(Direction):
Answer these questions from the text on inverting an n × n matrix:
(a) What three tools does it say it will use to find the inverse?
(b) For which two matrix sizes does it promise a worked example?
(c) What is a minor multiplied by when i + j is odd?

#### Selected excerpt

The Mathematician — Wed, 29 Jul 2020 12:18:12 +0000

This article will explain how to find the inverse of a $n \times n$ matrix by using minors, cofactors, and adjugate. First, we will start with the general form, how to apply the above tools. After that, we will see an example of how to apply that on the $2 \times 2$ and $3 \times 3$ matrix. If you are unfamiliar with the invertible matrix, check this article.

How to find the inverse of a nxn matrix

Let $A$ be a $n \times n$ matrix. Specifically:

A = \begin{bmatrix}\begin{array}{cccc}a_{1,1} & a_{1,2} & \cdots & a_{1,n} \\a_{2,1} & a_{2,2} & \cdots & a_{2,n} \\\vdots & \vdots & \ddots & \vdots \\a_{n,1} & a_{n,2} & \cdots & a_{n,n}\end{array}\end{bmatrix}

First step: finding the minors of a nxn matrix

We already have written an article about finding minors, so we give here the resulting matrix of minors $M$ for the matrix $A$ :

M = \begin{bmatrix}\begin{array}{cccc}M_{1,1} & M_{1,2} & \cdots & M_{1,n} \\M_{2,1} & M_{2,2} & \cdots & M_{2,n} \\\vdots & \vdots & \ddots & \vdots \\M_{n,1} & M_{n,2} & \cdots & M_{n,n}\end{array}\end{bmatrix}

Second step: finding the cofactor matrix

If we look at the matrix of minors $M$ above, then each minor needs to be rewritten as

\begin{equation*}M_{i,j} = (-1)^{i + j} M_{i,j}\end{equation*}

to get the cofactor matrix. The resulting cofactor matrix $C$ will be

C = \begin{bmatrix}\begin{array}{cccc}(-1)^{1 + 1}M_{1,1} & (-1)^{1 + 2}M_{1,2} & \cdots & (-1)^{1 + n}M_{1,n} \\(-1)^{2 + 1} M_{2,1} & (-1)^{2 + 2}M_{2,2} & \cdots & (-1)^{2 + n}M_{2,n} \\\vdots & \vdots & \ddots & \vdots \\(-1)^{n + 1}M_{n,1} & (-1)^{n + 2}M_{n,2} & \cdots & (-1)^{n + n}M_{n,n}\end{array}\end{bmatrix}

If $i + j$ is odd, then the minor will be multiplied by -1. If $i + j$ is even, then it will be multiplied by 1 (so nothing will happen). It is also evident that the minors on the diagonal remain the same since adding two equal integers will result in an even integer.

########
#### Source material

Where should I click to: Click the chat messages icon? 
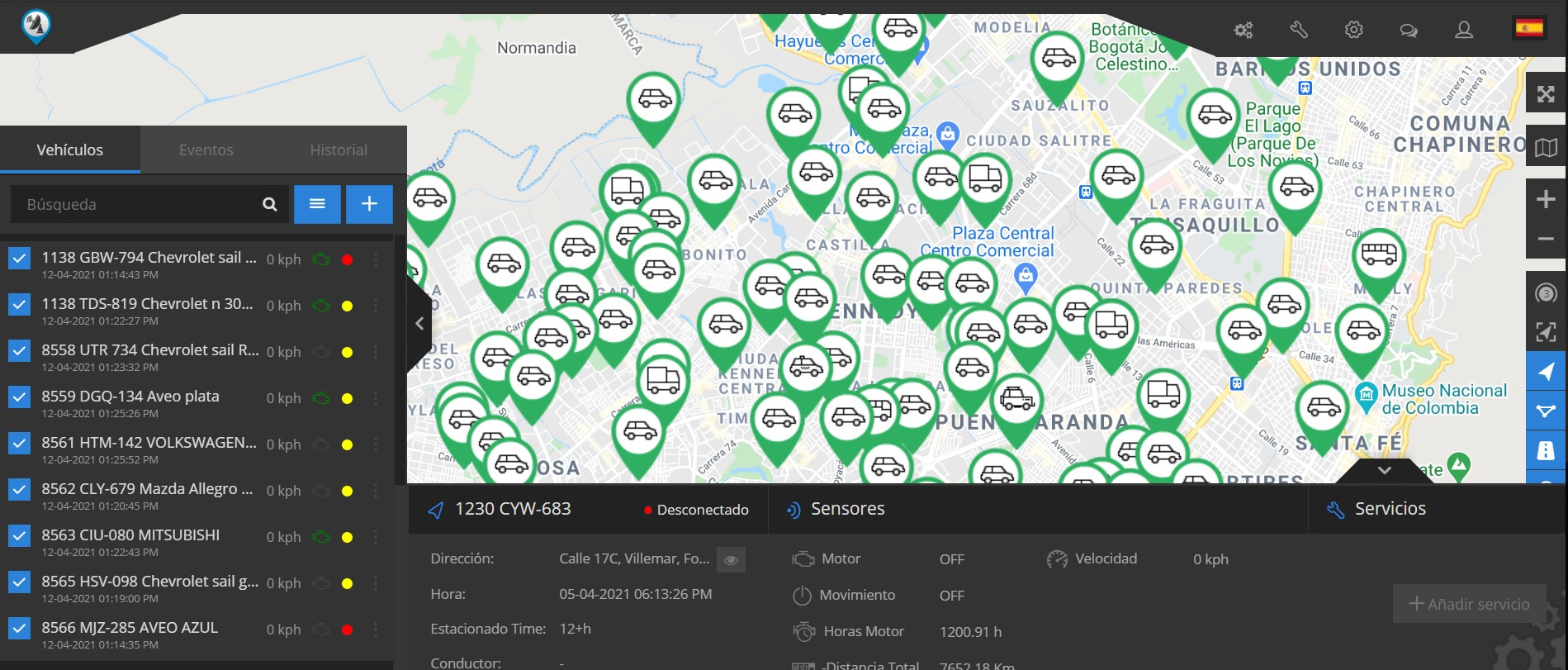(x=1408, y=31)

########

(The completed task):
(a) Minors, cofactors, and adjugate.
(b) 2 × 2 and 3 × 3.
(c) -1.